# Poster Session II - A292 COMPARATIVE EFFICACY AND SAFETY OF IL-23P19 INHIBITORS IN INFLAMMATORY BOWEL DISEASE: A SYSTEMATIC REVIEW AND NETWORK META-ANALYSIS OF RANDOMIZED CONTROL TRIALS

**Authors:** B Nguyen, S Quon, E Hazan, S Singh

PMC · DOI: 10.1093/jcag/gwaf042.291 · Journal of the Canadian Association of Gastroenterology · 2026-02-13

## TL;DR

This study compares the effectiveness and safety of three IL-23p19 inhibitors in treating inflammatory bowel disease, finding guselkumab to be the most effective overall.

## Contribution

The study provides the first network meta-analysis comparing IL-23p19 inhibitors head-to-head in inflammatory bowel disease.

## Key findings

- Guselkumab showed the highest efficacy in clinical and endoscopic outcomes across IBD subtypes.
- Mirikizumab had the strongest endoscopic healing in UC and a favorable safety profile.
- All IL-23p19 inhibitors were more effective than placebo for clinical and endoscopic outcomes.

## Abstract

Interleukin-23 (IL-23)p19 inhibitors are an important modality for management of moderate-severe inflammatory bowel disease (IBD), yet intra-class comparative data remains limited with no direct head-to-head trials comparing IL-23p19 inhibitors within class. We conducted a network meta-analysis (NMA) comparing the efficacy and safety of guselkumab, mirikizumab, and risankizumab in Crohn’s disease (CD) and ulcerative colitis (UC).

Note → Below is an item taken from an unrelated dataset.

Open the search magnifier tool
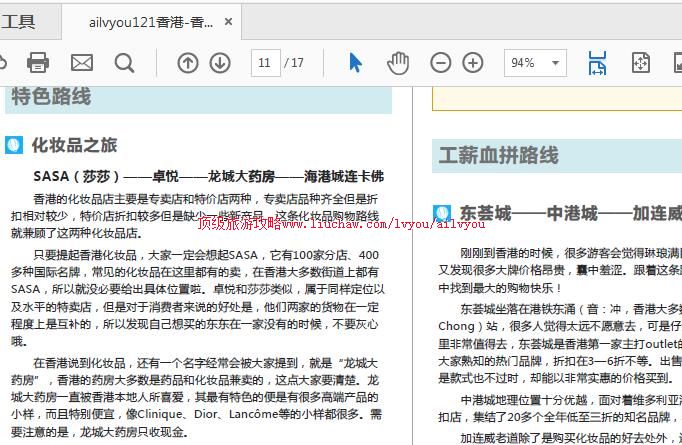[x=124, y=63]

To compare induction and maintenance outcomes in IBD across IL-23p19 inhibitors.

Following PRISMA-NMA guidelines, 5 databases were searched to July 2025 for randomized control trials. Outcomes included clinical response/remission, endoscopic response/remission, and adverse events (AEs). Random-effects NMAs were used to estimate relative risks (RRs) with 95% confidence intervals (CIs). Non-randomized studies were excluded.

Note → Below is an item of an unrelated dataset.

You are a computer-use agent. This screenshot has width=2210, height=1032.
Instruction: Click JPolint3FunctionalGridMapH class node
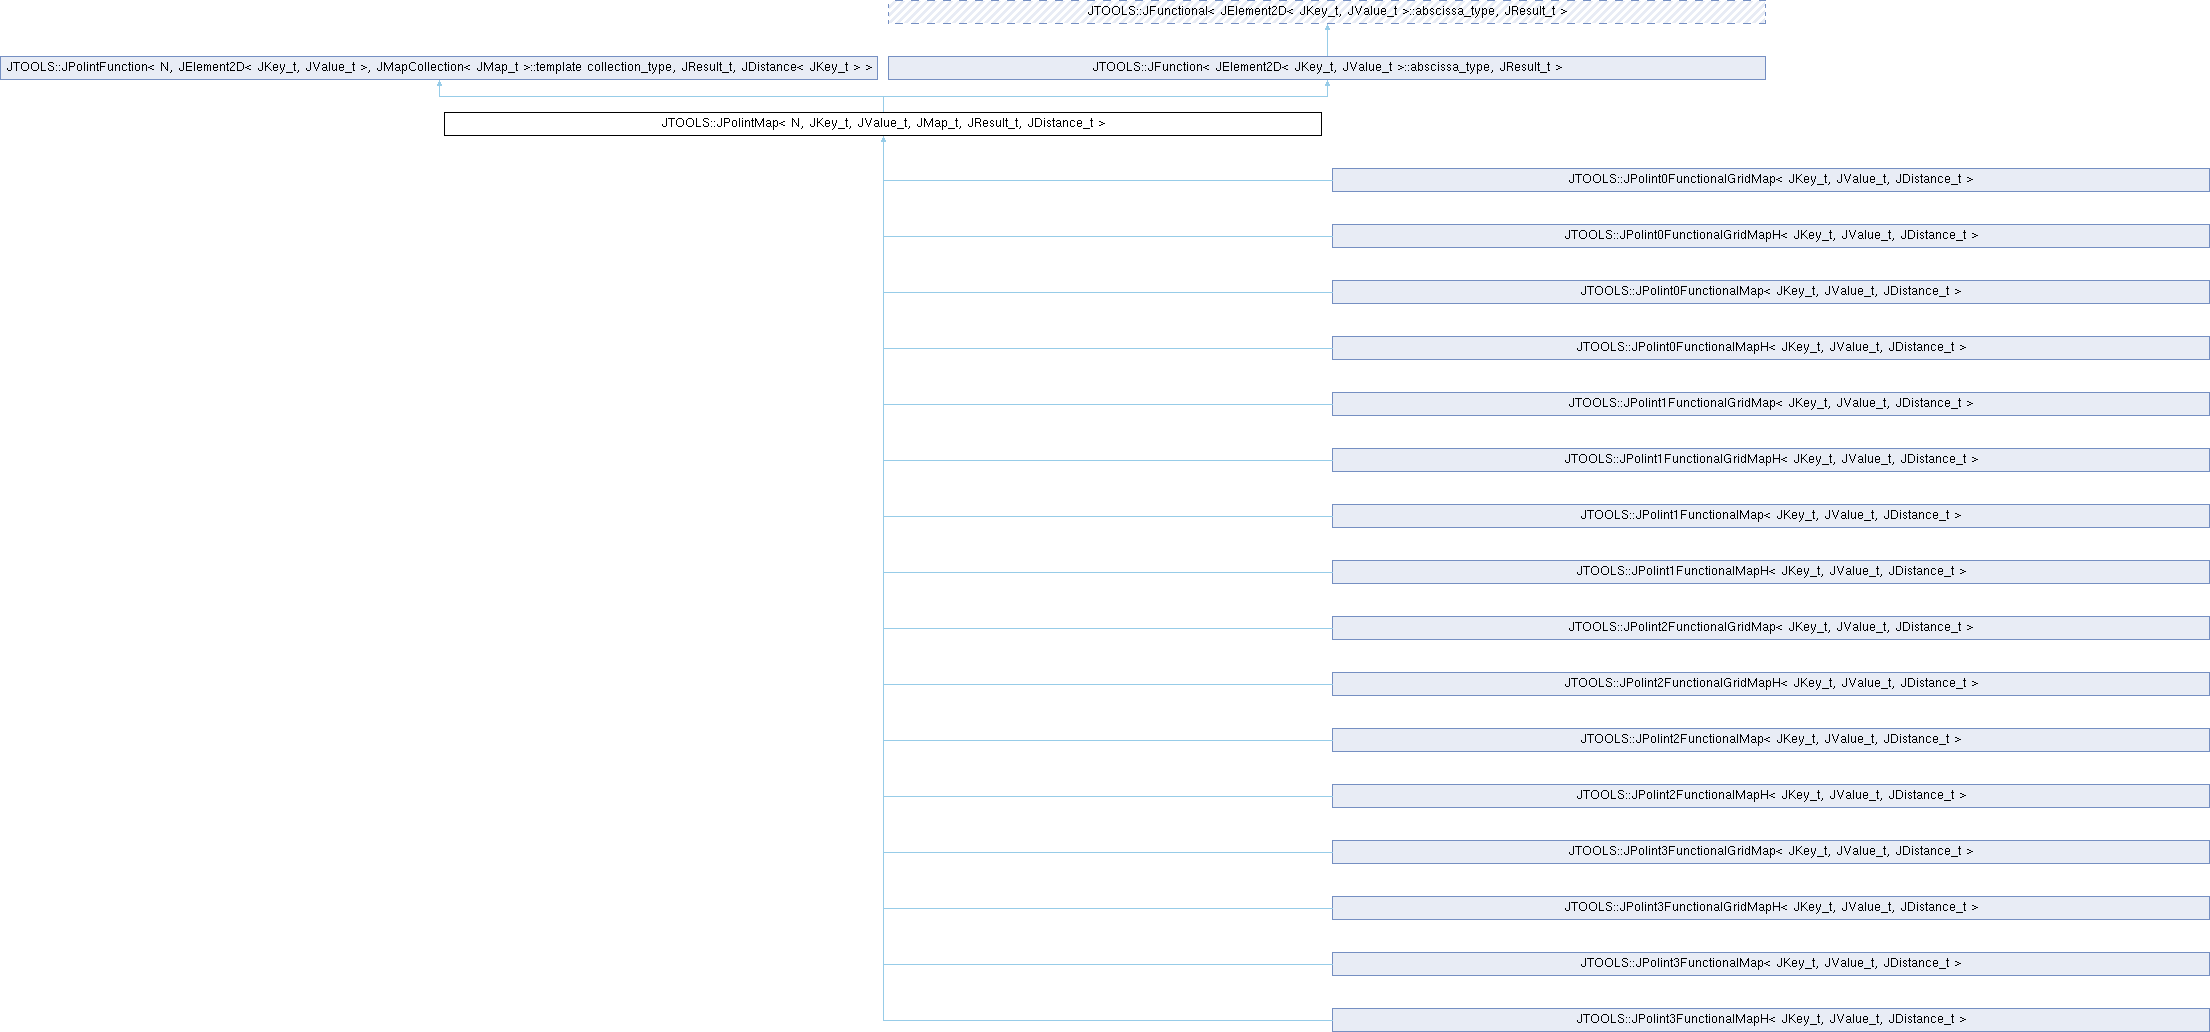[x=1770, y=908]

Fifteen trials (n = 11,166) formed connected networks including IL-23p19 agents, placebo, and ustekinumab. Across IBD subtypes, all IL-23p19 inhibitors were superior to placebo for clinical and endoscopic outcomes. In CD, guselkumab ranked highest in clinical response among biologic-exposed patients (RR 2.89, 95% CI 1.60-5.21) and achieved the largest effect in endoscopic remission (RR 6.57, 4.04-10.70). However, among biologic-naïve patients, ustekinumab led in clinical response (RR 2.37, 1.44-3.90). In UC, guselkumab showed the greatest efficacy for clinical remission (RR 2.67, 1.92-3.73), and mirikizumab ranked highest for endoscopic response (RR 3.47, 1.45-8.28). Overall AE rates were similar across agents, though serious AEs were lower with mirikizumab (RR 0.56, 0.40-0.77) and guselkumab (RR 0.62, 0.46-0.84).

IL-23p19 inhibitors are effective for both induction and maintenance therapy in IBD. Within this class of biologics, Guselkumab demonstrates the most consistent and robust efficacy across outcomes, while mirikizumab offers a favourable safety profile and the strongest endoscopic healing in UC.

Relative risks (RR) for clinical response to IL-23p19 inhibitors compared to placebo in Crohn’s disease. In head-to-head comparisons, guselkumab was significantly more effective than mirikizumab (1.60 [1.11-2.29]) and risankizumab (1.67 [1.14-2.45]), but comparable to ustekinumab (0.97 [0.73-1.29]).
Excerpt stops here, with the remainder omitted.